Look through the listing below, find every line with the string "green", and copy it.

· · · ·

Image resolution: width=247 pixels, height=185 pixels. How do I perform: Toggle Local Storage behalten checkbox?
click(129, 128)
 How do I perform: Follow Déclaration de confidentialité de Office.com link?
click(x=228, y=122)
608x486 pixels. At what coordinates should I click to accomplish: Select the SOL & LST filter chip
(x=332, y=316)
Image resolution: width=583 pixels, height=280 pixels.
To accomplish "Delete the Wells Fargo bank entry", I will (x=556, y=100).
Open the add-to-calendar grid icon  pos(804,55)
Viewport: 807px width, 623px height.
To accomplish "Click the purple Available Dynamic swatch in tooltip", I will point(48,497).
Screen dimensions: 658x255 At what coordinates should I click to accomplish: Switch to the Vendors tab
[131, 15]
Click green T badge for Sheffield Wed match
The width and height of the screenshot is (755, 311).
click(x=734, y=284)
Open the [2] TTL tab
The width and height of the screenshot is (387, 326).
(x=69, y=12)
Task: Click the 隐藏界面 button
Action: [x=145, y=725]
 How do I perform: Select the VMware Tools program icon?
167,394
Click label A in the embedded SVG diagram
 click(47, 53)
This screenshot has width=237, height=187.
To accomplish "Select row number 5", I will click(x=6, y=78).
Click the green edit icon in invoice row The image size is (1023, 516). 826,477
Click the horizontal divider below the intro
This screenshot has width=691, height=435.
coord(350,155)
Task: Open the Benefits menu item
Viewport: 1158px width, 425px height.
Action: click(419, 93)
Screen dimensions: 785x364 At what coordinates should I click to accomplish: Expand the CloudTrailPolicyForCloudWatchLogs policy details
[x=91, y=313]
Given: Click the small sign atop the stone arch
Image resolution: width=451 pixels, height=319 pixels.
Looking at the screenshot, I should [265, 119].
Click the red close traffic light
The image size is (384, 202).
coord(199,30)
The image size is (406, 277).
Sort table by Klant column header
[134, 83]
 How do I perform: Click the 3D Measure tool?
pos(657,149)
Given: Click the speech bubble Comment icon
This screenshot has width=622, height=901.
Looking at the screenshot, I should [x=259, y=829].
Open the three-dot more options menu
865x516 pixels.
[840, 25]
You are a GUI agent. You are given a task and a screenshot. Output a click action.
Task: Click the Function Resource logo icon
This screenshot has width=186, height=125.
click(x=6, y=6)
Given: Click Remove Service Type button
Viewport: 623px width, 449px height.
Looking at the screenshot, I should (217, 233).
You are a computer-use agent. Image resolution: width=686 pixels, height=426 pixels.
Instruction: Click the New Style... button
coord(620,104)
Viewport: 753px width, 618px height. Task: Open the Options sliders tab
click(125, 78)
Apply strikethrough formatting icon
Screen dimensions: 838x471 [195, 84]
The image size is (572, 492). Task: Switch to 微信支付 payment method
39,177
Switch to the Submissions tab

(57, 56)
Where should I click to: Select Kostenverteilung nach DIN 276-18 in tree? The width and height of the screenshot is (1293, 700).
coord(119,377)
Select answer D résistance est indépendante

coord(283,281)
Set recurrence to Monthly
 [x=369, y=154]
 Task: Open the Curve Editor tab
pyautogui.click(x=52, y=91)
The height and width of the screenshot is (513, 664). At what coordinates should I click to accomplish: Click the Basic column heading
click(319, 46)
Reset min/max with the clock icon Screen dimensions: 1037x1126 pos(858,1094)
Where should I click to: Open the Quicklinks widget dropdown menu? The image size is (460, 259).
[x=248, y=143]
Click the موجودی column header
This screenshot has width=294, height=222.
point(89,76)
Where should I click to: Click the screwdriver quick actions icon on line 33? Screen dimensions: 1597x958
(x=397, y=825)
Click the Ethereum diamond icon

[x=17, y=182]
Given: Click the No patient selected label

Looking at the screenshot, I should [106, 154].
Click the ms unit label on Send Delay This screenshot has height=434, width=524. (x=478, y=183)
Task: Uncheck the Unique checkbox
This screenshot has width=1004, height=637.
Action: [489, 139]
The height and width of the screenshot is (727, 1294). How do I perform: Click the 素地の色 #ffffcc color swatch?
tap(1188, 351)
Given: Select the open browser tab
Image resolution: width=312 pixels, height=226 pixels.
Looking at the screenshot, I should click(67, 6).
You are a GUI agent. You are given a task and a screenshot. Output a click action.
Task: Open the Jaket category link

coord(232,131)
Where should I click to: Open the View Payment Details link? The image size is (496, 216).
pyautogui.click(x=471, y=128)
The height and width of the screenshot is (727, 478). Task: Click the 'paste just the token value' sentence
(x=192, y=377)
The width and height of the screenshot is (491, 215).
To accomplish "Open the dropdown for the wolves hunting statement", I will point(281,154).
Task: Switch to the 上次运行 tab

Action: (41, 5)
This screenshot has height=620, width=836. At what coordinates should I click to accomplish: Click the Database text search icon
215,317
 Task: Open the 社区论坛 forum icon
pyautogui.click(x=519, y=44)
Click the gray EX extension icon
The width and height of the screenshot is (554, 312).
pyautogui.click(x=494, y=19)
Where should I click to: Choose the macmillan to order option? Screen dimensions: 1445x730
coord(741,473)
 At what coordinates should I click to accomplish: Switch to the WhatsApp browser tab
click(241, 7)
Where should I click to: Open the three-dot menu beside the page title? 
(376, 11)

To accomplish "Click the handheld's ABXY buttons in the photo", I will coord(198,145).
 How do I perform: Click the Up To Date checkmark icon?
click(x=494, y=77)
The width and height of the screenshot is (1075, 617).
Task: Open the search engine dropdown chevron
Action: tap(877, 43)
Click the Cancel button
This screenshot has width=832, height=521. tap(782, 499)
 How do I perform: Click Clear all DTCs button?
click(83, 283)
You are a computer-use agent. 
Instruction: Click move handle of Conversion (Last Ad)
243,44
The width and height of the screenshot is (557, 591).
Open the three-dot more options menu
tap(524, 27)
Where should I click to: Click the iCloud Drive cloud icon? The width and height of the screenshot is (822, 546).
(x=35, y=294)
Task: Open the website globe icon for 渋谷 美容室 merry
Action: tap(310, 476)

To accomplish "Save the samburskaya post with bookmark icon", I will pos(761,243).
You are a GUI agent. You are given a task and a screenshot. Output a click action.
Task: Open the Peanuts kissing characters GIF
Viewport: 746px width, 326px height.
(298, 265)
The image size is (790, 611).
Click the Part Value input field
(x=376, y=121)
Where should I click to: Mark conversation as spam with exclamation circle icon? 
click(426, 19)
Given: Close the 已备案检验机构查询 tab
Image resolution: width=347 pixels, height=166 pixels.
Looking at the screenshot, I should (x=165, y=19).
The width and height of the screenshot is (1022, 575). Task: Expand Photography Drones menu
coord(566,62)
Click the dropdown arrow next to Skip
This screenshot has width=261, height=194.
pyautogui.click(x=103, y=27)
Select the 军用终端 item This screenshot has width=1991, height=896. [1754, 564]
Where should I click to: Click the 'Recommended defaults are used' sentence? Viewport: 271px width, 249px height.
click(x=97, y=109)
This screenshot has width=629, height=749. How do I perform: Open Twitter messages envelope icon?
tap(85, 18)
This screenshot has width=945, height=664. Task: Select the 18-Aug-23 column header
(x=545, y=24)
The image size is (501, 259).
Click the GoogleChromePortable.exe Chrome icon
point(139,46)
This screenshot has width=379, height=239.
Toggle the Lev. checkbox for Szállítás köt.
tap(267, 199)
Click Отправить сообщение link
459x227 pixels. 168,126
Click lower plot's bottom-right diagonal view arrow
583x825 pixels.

· · · ·

WRITTEN ANSWER
Click green T badge for Sheffield Wed match
Click the green edit icon in invoice row The image size is (1023, 516). 826,477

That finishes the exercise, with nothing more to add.